┌─ Texte de lecture

Le choc des cultures ou Banlieue 1960

Le premier choc culturel que je ressentis fut culinaire.  À l’occasion d’un repas en banlieue. Je m’en souviens comme si c’était hier. Ma mémoire est intacte. 
Question cuisine, je n’aime pas la cuisine chichiteuse de ceux qui se prétendent grands chefs étoilés. Quand je vois les échantillons qu’ils servent à leurs clients pour des sommes exorbitantes, ça me coupe l’appétit. Et avec ça, des innovations  qui me font exprimer à leur endroit ce que disait un certain Jean-Pierre C.  Mettre des fleurs dans des plats, de l’oxalis, du tussilage, des racines de fougère, je pense qu’il faut être un peu fêlé sur les bords. Des générations de maîtres- queux se sont cassé la tête et la louche  pour codifier les recettes qui nous sont parvenues aujourd’hui, un bel héritage  que l’on devrait préserver.

└─
┌─ Jeu de données

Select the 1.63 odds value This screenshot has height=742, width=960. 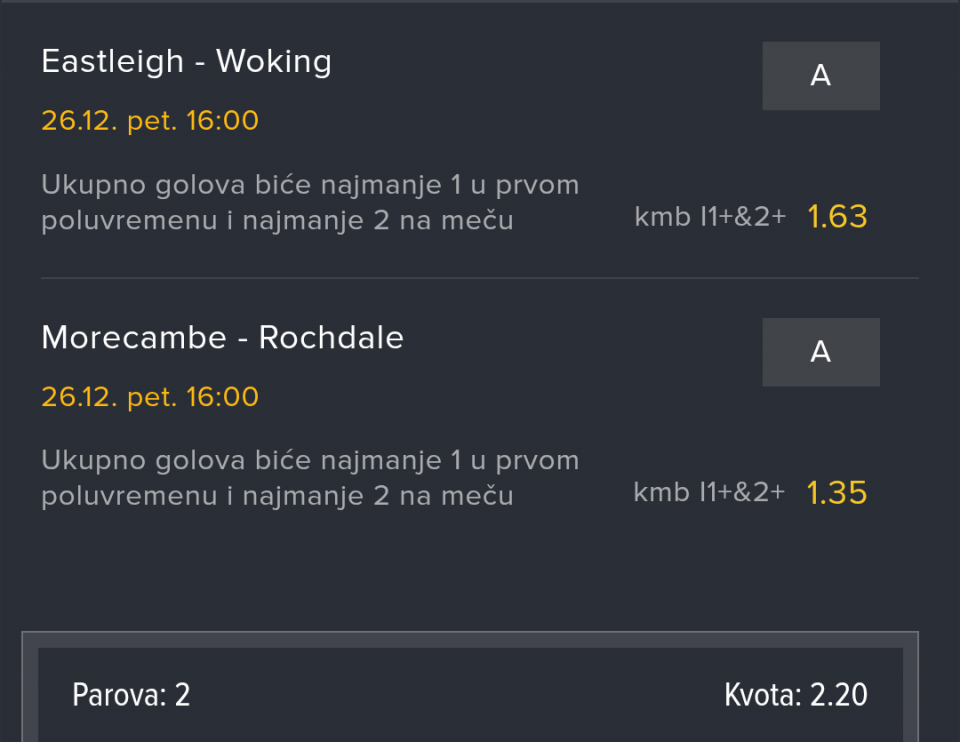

└─

Consignes ::
1: D'après le texte sur le choc des cultures, de quelle nature fut le premier choc culturel ressenti ?
2: Recopiez, s'il vous plaît, le passage du texte sur le choc des cultures en partant des mots « Le choc des » et en vous arrêtant après « mémoire est intacte. ».

Corrigé ::
1: Il fut culinaire.

2:
Le choc des cultures ou Banlieue 1960

Le premier choc culturel que je ressentis fut culinaire.  À l’occasion d’un repas en banlieue. Je m’en souviens comme si c’était hier. Ma mémoire est intacte.